- Born: 1937 (age 88–89) Morioka, Japan
- Known for: painter, nihonga
- Notable work: The Tin Flute by Gabrielle Roy in 1983
- Elected: Member of the Royal Canadian Academy of Arts, 1994; Officer of the National Order of Quebec, 1995; member of the Order of Canada, 2002, medal-holder of the Ordre du Jubilée, 2002
- Patrons: Taru Tanabe, Seison Maeda, Roger Chapelain-Midy

= Miyuki Tanobe =

Canadian artist (born 1937)

Miyuki Tanobe (born 1937 in Morioka, Japan) is a Japanese-born Canadian painter, based in Montreal, Quebec. She is known for her paintings of the everyday life of Montreal residents. Her work is in the collections of the Montreal Museum of Fine Arts, the Musée du Québec, Lavalin, Pratt & Whitney, and Shell Canada, and Selection du Reader’s Digest. She is a member of the Royal Canadian Academy of Arts.

==Early life and education==
Tanobe was born in 1937 in Morioka, Japan. Because there was a violent snowstorm raging on the day she was born, her parents named her Miyuki, which means "deep snow". Tanobe attended Japanese primary and secondary schools.

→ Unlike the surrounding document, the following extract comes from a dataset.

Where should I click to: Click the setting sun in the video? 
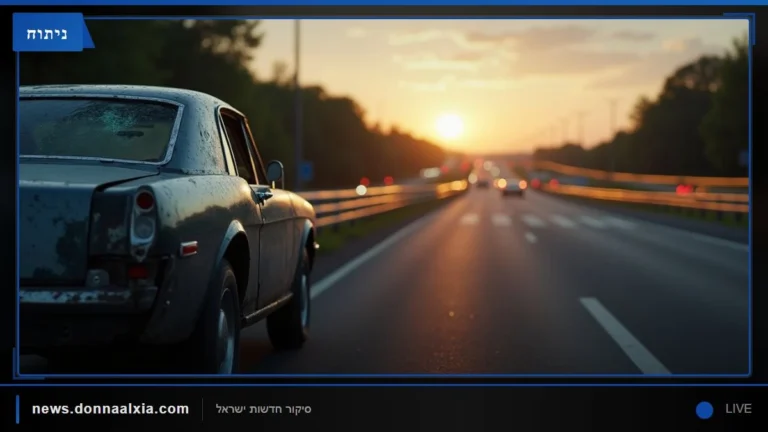click(449, 127)
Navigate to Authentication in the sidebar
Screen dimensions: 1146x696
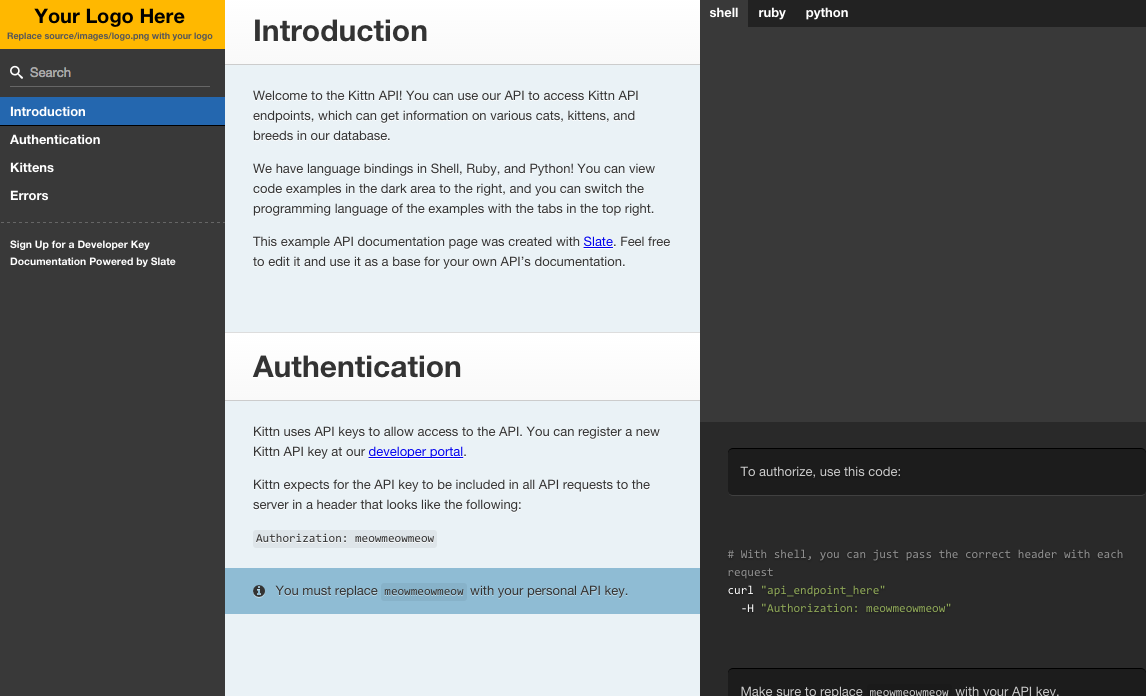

In 1963, possessing incipient artistic gifts, she painted at the studio of La Grande Chaumière in Paris before registering at the École nationale supérieure des Beaux-Arts, France's leading school of fine arts. Miyuki Tanobe's arrival in Canada in 1971 came as a result of a chance meeting in Paris with Maurice Savignac, her future husband, a French Canadian from Montreal.

==Work==

Miyuki Tanobe's work reflects a freedom of action. She paints principally on rigid supports such as wood or masonite sheets. Her panels are filled with scenes that she has observed like children playing ice hockey.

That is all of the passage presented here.